Studio album by Neil Diamond
- Released: December 1979
- Recorded: 1979
- Studios: A&M (Hollywood); Arch Angel (Hollywood); Cherokee (Hollywood); Dawnbreaker (San Fernando); Indigo Ranch (Malibu); Sunset Sound (Hollywood);
- Genres: Rock, pop
- Length: 37:45
- Label: Columbia
- Producer: Bob Gaudio

Neil Diamond chronology
| You Don't Bring Me Flowers (1978) | September Morn (1979) | The Jazz Singer (1980) |

= September Morn (album) =

September Morn is the thirteenth studio album by the American singer-songwriter Neil Diamond. Released in 1979, the album includes a disco version of the Motown song "Dancing in the Street" and a re-recording of "I'm a Believer".

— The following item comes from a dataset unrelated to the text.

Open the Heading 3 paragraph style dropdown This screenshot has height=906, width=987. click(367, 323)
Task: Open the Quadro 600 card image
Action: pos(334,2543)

The title track was an international chart hit, and became Diamond's 30th Top 40 hit in the U.S. The song peaked at number 17 on the U.S. Billboard Hot 100, number 14 on the Cash Box Top 100, and number 7 on Record World. In Canada, it peaked at number 15. The song was a much bigger hit on the Adult Contemporary charts, reaching number two in the U.S. and spending two weeks at number one in Canada. "September Morn'" ranks as the 90th biggest U.S. charting single of 1980.

==Critical reception==

Cash Box called "September Morn" a "lushly orchestrated ballad [that] builds from a simple piano line to a full-blown chorus." Record World praised Diamond's "awesome vocal talent." The Boston Globe concluded that "the usual fire-and-brimstone Diamond seems a bit too subdued here."

Professional ratings
Review scores
| Source | Rating |
| The Rolling Stone Album Guide | Star |

== Track listing ==

Side one
| No. | Title | Writer(s) | Length |
|---|---|---|---|
| 1. | "September Morn" | Gilbert Bécaud, Neil Diamond | 3:51 |
| 2. | "Mama Don't Know" | Bécaud, Diamond | 3:55 |
| 3. | "That Kind" | Carole Bayer Sager, Diamond | 3:18 |
| 4. | "Jazz Time" | Diamond, Tom Hensley | 3:30 |
| 5. | "The Good Lord Loves You" | Richard Fagan | 4:42 |

Side two
| No. | Title | Writer(s) | Length |
|---|---|---|---|
| 1. | "Dancing in the Street" | Ivy Jo Hunter, Marvin Gaye, William "Mickey" Stevenson | 4:09 |
| 2. | "The Shelter of Your Arms" | Jerry Samuels | 4:05 |
| 3. | "I'm a Believer" | Diamond | 2:23 |
| 4. | "The Sun Ain't Gonna Shine Anymore" | Bob Crewe, Bob Gaudio | 3:39 |
| 5. | "Stagger Lee" | Harold Logan, Lloyd Price | 4:10 |

==Personnel==
- Neil Diamond – vocals, guitar
- Tom Hensley – piano, keyboards
- Bob Gaudio – piano
- Alan Lindgren – piano, synthesizers
- Reinie Press – bass guitar
- Doug Rhone, Richard Bennett – guitar
- Dennis St. John – drums
- King Errisson, Vince Charles – percussion
- Lou McCreary, Arthur Maebe, Dennis Smith, Graham Young, Henry Sigismonte, Jerry Hey, Lloyd Ulyate, Tommy Johnson, Vincent DeRosa, Warren Luning, Chuck Findley, Dick Hyde, Ernie Watts, Pete Christlieb, Steve Madaio – horns
- Sid Sharp – concertmaster
- Linda Press, Becky Lopez Lewis, Julia Tillman Waters, Maxine Willard Waters, Sherlie Matthews, Venetta Fields – background vocals

==Charts==

| Chart (1979–1980) | Peak position |
|---|---|
| Australian Albums (Kent Music Report) | 3 |
| Austrian Albums (Ö3 Austria) | 13 |
| Canada Top Albums/CDs (RPM) | 13 |
| Dutch Albums (Album Top 100) | 17 |
| German Albums (Offizielle Top 100) | 28 |
| New Zealand Albums (RMNZ) | 3 |
| UK Albums (Official Charts) | 14 |
| US Billboard 200 | 10 |

==Certifications==

| Region | Certification | Certified units/sales |
| Australia (ARIA) | Platinum | 50,000^{^} |
| New Zealand (RMNZ) | Gold | 7,500^{^} |
| United Kingdom (BPI) | Gold | 100,000^{^} |
| United States (RIAA) | Platinum | 1,000,000^{^} |
^{^} Shipments figures based on certification alone.